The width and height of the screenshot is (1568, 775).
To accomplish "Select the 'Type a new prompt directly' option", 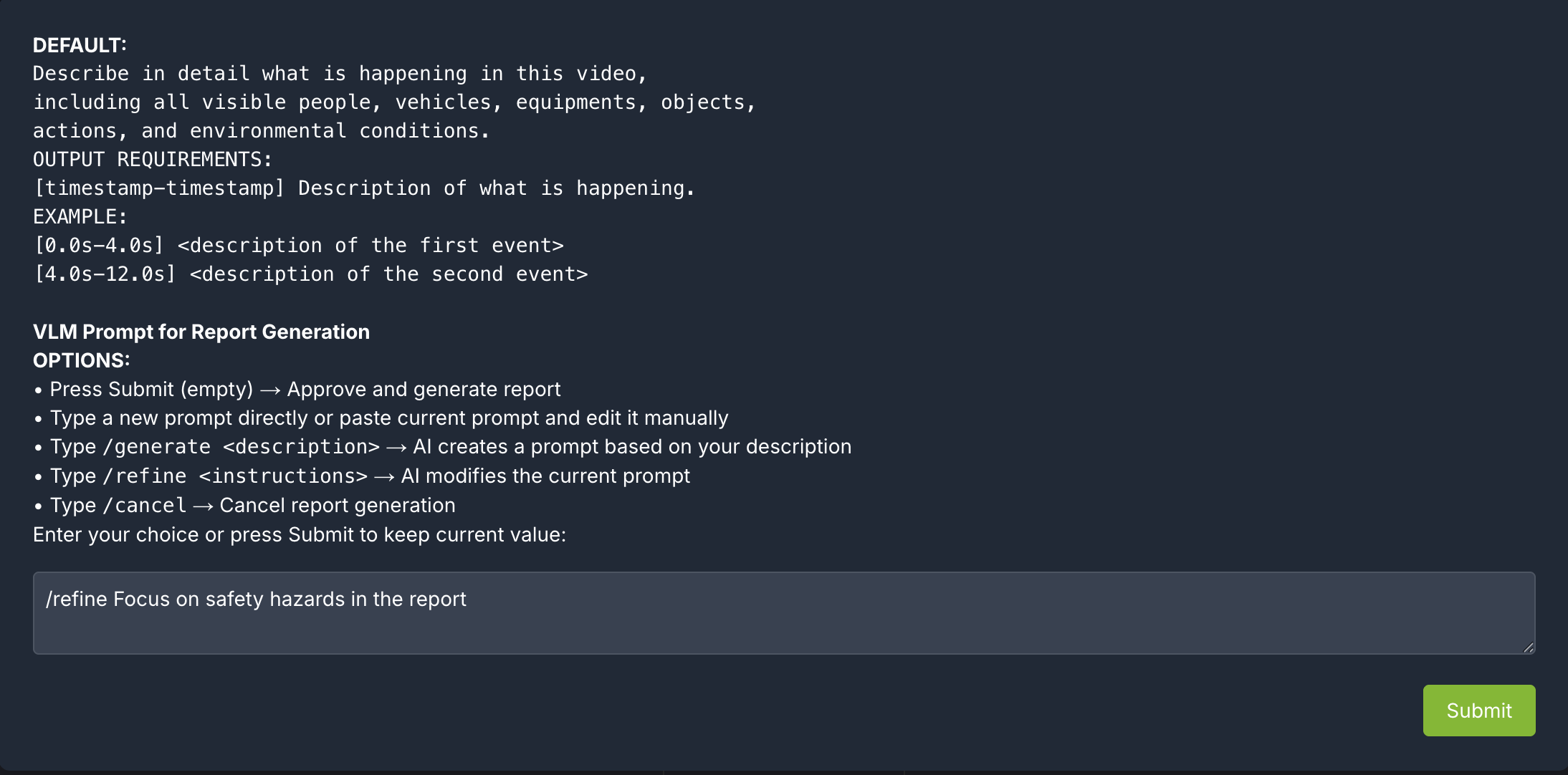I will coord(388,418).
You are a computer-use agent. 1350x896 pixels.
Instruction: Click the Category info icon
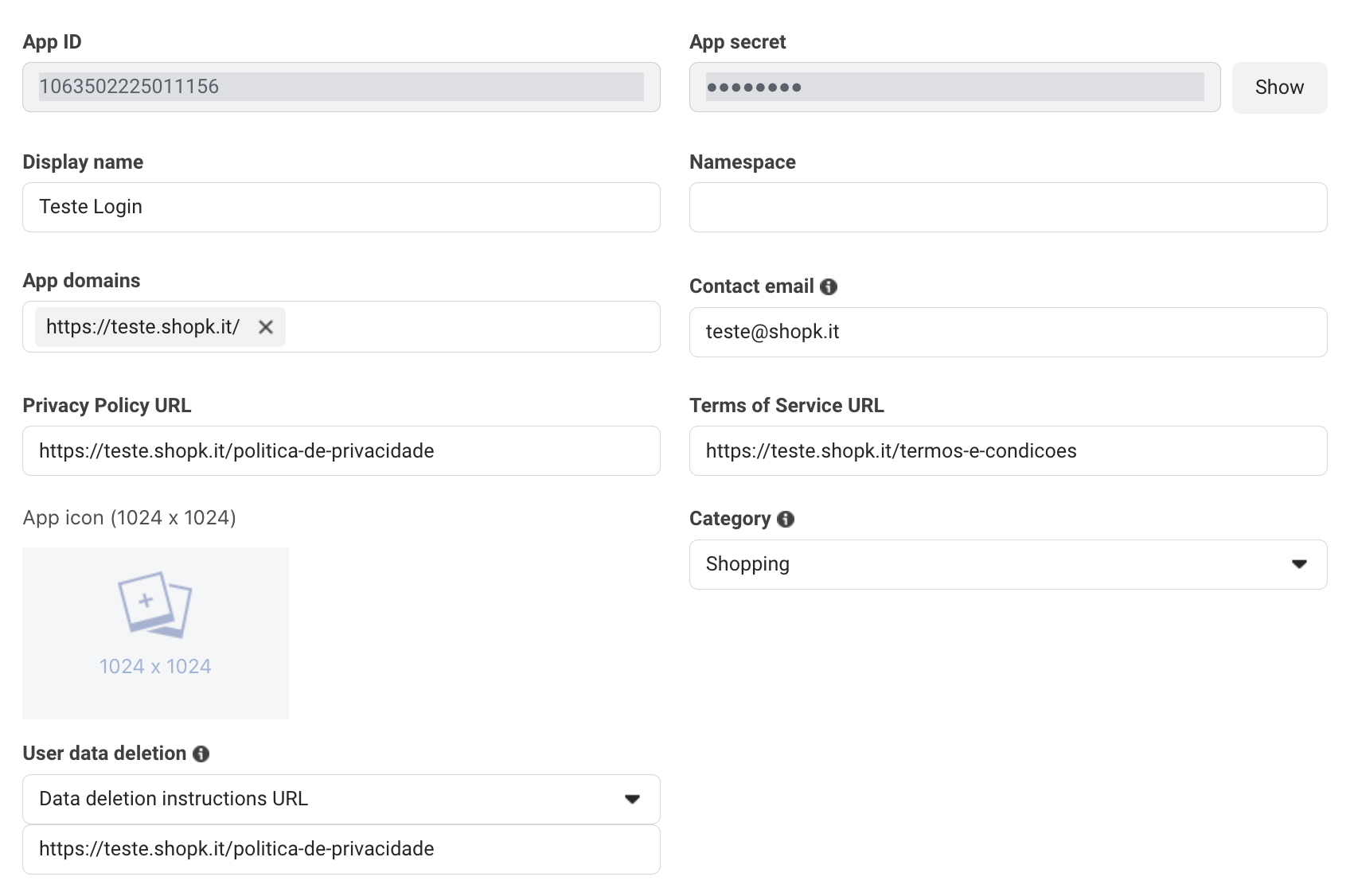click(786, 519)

-------

**Requirement:** Reproduce precisely the lines of the listing above, from the line containing "You are a computer-use" to the last line, both ends included. Pictures are to be omitted.

**Answer box:**
You are a computer-use agent. 1350x896 pixels.
Instruction: Click the Category info icon
click(786, 519)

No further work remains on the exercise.